A ClassAAA steady state solar simulator uniformity light supplementing light source adjusting method based on the ClassAAA steady state solar simulator uniformity light supplementing light source comprises the following steps:
And adjusting the double diaphragms, the mask plate and the incidence angle, and supplementing light for the size of the spot shape of the block lower than the set radiation illuminance.
The lens spacing is adjusted to adjust the uniform and progressive light spots.
By adopting the technical scheme, the light supplementing of the area lower than the set radiation illuminance is realized by adjusting the position and the angle of the light source or using optical elements such as double diaphragms, masks and the like. Adjusting the lens pitch adjusts the uniformity and progression of light by changing the distance between the lenses. If stronger uniform illumination is required, the lens spacing can be adjusted closer; the lens pitch can be adjusted further if progressive light with a gradual change in illumination is required.

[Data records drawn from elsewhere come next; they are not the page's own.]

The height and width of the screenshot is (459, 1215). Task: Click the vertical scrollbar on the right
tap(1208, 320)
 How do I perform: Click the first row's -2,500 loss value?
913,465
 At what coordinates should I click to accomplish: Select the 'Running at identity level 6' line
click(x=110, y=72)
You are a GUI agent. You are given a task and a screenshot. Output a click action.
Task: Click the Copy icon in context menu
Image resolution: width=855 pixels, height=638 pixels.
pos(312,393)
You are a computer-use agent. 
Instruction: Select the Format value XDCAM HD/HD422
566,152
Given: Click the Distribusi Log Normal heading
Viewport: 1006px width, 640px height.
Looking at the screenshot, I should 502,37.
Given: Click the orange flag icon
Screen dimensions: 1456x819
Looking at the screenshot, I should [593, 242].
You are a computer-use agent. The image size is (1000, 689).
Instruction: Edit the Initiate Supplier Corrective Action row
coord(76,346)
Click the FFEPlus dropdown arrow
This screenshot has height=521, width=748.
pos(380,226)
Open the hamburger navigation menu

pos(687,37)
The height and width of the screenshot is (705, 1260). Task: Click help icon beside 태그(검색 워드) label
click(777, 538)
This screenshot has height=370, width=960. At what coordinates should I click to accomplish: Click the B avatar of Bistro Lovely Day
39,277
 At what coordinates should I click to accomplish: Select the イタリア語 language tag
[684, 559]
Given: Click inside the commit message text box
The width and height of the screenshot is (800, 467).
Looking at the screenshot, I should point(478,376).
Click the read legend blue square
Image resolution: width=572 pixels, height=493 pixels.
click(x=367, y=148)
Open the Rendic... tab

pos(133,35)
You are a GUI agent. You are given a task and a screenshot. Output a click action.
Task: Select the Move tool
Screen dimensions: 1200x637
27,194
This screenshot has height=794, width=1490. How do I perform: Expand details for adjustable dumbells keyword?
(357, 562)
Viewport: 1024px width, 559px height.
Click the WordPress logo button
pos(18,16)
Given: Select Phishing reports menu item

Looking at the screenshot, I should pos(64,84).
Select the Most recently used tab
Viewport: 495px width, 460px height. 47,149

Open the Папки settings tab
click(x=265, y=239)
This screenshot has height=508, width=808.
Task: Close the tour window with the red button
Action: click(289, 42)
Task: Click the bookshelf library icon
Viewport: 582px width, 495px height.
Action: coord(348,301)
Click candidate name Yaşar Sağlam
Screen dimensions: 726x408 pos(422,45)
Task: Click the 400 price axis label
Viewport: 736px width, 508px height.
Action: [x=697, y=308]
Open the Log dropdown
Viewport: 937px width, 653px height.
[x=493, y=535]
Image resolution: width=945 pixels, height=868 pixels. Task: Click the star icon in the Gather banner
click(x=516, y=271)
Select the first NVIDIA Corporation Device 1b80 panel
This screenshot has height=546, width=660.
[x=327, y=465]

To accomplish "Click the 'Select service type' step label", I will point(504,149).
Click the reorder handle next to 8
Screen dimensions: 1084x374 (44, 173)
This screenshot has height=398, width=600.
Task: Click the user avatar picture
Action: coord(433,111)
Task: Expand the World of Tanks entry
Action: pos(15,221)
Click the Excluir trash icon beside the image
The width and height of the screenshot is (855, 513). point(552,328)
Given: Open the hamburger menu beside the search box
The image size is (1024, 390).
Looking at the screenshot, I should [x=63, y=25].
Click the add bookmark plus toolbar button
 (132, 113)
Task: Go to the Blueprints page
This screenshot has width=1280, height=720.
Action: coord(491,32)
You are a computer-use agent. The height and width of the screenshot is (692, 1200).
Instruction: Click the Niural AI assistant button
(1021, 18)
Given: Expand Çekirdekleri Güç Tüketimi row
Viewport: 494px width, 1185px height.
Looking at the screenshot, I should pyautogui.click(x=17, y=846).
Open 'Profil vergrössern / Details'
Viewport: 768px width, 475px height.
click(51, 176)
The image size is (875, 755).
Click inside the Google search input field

Optionally, the method further comprises the following steps of: the adjusting diaphragm A is closed, and the size of the light spot is adjusted steplessly.
By adopting the technical scheme, the diaphragm A and the mask plate are usually positioned near the light source, and the shape and the size of the light spot emitted by the light source can be controlled. When the closing degree of the diaphragm A is adjusted, the size of the light spot irradiated on the surface of the sample can be changed.
Optionally, the method further comprises the following steps of: the adjusting diaphragm B is closed, and the irradiation intensity is adjusted steplessly.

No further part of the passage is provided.